= Lublin airfield camp =

A map of the Holocaust in Poland

The Lublin airfield camp was a Nazi forced labor concentration camp, primarily for Jews, at the airfield in Lublin, Poland during 1942-1943, with its prehistory starting from 1939. It also employed and detained (non-Jewish) Polish women. It is also referred to as "(Lublin) airstrip camp", "Flugplatz labor camp", "Alter Flugplatz lager" (Old Airfield camp), etc.

The airfield was located in the area of the Lublin Aircraft Factory (based on the nationalized E. Plage and T. Laśkiewicz Mechanical Works).

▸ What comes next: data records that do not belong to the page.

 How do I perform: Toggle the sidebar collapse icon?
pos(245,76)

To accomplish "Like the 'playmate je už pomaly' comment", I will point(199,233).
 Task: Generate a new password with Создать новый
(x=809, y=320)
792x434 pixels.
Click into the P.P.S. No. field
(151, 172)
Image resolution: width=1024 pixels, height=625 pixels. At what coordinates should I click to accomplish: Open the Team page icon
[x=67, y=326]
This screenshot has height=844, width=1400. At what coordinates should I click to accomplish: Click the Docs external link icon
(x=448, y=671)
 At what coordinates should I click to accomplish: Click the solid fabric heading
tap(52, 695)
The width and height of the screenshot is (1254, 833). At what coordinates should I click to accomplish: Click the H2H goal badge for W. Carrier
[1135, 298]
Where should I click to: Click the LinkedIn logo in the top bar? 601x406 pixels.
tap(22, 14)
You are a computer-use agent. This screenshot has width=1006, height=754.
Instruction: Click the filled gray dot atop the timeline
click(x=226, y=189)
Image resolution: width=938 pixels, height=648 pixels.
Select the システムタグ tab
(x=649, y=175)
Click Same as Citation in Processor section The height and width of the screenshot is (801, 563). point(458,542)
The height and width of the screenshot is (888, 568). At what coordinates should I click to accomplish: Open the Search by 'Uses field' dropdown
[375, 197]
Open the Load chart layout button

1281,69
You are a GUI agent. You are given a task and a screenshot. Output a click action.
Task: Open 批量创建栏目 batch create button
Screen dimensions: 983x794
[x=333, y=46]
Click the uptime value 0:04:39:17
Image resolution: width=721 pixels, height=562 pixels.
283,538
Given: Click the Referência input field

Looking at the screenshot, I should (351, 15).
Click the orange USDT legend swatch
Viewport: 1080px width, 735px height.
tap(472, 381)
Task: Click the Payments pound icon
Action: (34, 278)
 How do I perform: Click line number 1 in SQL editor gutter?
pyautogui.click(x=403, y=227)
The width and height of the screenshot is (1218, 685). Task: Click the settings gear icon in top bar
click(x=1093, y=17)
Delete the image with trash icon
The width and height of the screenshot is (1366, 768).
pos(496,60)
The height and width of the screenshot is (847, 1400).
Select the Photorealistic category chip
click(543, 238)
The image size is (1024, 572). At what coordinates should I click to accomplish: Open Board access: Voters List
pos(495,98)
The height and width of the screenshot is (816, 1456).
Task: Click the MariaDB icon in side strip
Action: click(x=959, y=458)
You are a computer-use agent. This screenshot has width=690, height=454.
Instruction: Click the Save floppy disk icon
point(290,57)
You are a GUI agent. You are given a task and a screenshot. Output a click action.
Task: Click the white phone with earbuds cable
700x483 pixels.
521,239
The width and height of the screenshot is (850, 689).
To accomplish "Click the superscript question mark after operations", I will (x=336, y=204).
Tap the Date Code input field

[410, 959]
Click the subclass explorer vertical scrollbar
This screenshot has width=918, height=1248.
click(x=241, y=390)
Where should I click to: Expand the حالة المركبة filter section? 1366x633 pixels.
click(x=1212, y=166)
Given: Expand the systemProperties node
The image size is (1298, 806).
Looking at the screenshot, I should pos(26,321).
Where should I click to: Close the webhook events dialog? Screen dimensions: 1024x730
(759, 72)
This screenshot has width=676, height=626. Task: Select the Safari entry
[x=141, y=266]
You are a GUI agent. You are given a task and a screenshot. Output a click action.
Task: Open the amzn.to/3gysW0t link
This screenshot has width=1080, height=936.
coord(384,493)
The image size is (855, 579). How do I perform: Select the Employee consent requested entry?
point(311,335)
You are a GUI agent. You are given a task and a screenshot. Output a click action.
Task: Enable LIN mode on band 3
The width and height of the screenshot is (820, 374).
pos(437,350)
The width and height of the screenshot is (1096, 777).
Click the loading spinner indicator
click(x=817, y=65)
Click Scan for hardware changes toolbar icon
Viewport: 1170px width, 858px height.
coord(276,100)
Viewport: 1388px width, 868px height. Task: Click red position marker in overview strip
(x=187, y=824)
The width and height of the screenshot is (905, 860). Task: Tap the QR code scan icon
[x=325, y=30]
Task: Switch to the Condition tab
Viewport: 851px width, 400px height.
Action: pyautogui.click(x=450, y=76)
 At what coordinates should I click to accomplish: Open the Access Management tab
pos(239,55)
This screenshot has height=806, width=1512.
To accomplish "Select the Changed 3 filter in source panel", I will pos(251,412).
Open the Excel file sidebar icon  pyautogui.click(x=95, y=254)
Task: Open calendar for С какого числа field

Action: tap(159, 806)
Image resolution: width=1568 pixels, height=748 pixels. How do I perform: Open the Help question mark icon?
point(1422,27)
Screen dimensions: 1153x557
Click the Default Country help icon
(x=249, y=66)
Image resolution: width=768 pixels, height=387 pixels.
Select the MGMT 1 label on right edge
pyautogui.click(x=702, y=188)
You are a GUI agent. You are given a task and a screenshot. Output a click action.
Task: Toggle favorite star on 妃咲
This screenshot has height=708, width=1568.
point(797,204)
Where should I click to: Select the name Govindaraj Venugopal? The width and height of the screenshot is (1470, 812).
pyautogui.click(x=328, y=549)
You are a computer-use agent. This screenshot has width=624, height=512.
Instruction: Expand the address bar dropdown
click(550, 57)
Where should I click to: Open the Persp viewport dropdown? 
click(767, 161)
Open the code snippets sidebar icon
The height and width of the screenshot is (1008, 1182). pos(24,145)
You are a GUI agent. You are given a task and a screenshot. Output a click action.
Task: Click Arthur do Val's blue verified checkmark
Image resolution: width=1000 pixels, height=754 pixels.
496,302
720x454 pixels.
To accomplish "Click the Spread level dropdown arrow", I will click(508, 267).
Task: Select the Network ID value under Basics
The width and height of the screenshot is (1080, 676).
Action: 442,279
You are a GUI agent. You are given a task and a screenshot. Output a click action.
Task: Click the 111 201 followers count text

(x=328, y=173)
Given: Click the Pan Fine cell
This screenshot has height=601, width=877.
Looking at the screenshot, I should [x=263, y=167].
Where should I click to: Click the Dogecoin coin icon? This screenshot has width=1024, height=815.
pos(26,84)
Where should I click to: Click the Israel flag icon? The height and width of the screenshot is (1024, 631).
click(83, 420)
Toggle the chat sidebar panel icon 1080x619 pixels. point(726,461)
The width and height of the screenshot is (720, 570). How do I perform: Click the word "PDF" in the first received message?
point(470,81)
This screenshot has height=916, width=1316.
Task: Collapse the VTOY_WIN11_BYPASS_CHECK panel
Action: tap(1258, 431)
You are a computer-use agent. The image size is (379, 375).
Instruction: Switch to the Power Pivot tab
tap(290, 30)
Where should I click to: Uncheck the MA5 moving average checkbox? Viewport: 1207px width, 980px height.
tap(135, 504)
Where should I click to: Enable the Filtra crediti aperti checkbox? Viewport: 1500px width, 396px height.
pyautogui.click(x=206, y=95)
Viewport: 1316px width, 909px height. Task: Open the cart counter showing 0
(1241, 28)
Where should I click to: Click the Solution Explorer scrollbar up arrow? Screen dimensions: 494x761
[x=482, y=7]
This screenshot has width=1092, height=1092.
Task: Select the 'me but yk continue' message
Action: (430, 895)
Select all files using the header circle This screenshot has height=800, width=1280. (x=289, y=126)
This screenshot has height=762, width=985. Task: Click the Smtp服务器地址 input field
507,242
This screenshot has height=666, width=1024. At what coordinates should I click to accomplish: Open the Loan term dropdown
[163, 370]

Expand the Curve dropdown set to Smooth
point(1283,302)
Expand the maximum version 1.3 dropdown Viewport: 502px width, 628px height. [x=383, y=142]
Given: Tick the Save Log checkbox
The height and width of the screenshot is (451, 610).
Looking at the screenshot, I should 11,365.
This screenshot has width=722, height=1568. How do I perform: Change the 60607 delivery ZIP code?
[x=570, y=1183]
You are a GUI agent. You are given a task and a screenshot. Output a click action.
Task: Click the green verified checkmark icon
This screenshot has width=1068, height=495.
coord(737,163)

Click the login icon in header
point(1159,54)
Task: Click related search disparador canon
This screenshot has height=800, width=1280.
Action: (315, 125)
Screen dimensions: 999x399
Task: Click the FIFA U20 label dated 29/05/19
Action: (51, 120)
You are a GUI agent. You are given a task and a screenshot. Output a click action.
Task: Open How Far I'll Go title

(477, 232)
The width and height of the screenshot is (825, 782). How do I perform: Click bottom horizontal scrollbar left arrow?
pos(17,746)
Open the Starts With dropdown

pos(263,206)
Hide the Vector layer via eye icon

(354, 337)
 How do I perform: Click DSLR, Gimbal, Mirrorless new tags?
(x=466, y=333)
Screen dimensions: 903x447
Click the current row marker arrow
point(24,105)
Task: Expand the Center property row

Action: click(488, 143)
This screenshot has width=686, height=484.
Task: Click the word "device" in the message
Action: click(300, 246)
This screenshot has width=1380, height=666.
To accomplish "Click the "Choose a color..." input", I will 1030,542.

The major industrial operation of the camp and its precursors on the factory grounds was storage, sorting and retailoring of goods looted from the Jews put into Nazi camps, as well as fur goods confiscated during the so-called "Fur Action". Part of the inmates was also involved in construction works on the site and around. In November 1943 the Jewish inmates were exterminated.

==Operation==
===Preliminaries===
The Lublin Aircraft Factory was heavily damaged in air raids during the German invasion of Poland, and manufacturing facilities were converted by the Germans into the warehouses and a minor POW camp. During 1940-1942 it was utilized as horse stables, the Waffen SS Clothing Storehouses as well as the Wehrmacht technical service unit.

By July 1940 a temporary labor camp for the rounded-up Jews was created on the premises for dismantling works, which was disbanded upon the completion of the works.

During 1941-1942 the SS Garment Factory operated on the premises, which employed Jewish tailors and furriers. A part of the activities of the garment factory was sorting and recycling of fur goods confiscated during the so-called Pelzaktion ("Fur Action" ) The factory was replaced with the storehouse which sorted goods looted from the Jews during the Operation Reinhard.

Since Winter 1942 a permanent forced labor camp was organized for Polish and Jewish females. Since 1943 it confined only Jewish females.

===Actual airfield camp===
In 1942 the construction of the actual Lublin airfield camp was commenced, and in September it was ready to confine some 1,200 construction workers. Later it was decided to relocate the female camp to the newly constructed airfield camp as well.

During Operation Reinhard the camp was used as sorting grounds to separate skilled laborers from the arriving transports of the Jews.

In Fall 1943 all nearby Ostarbeiter labor camps were formally resubordinated from Ostindustrie to Majdanek camp system.
In the case of the Flugplatz camp this was never implemented because in November 1943 the Operation Harvest Festival to murder Jewish forced laborers in Lublin District was carried out. The Jewish inmates of the camp were marched out to Majdanek and nearly all were killed there. The camp was liquidated at the same time.

==Aftermath==

In November 2017 a memorial plaque was installed on the site, with the following text:

During the German occupation a labour camp for Jews and, initially, small groups of Poles, was located in the area of the former factory airfield. Between 1942 and 1943, as part of the Third Reich’s plans to exterminate the Jews (“Aktion Reinhardt”), the site was the central sorting facility for property of the victims murdered in Nazi death camps in Bełżec, Sobibór and Treblinka. On November 3, 1943, the Jewish prisoners of Flugplatz were shot at the concentration camp at Majdanek.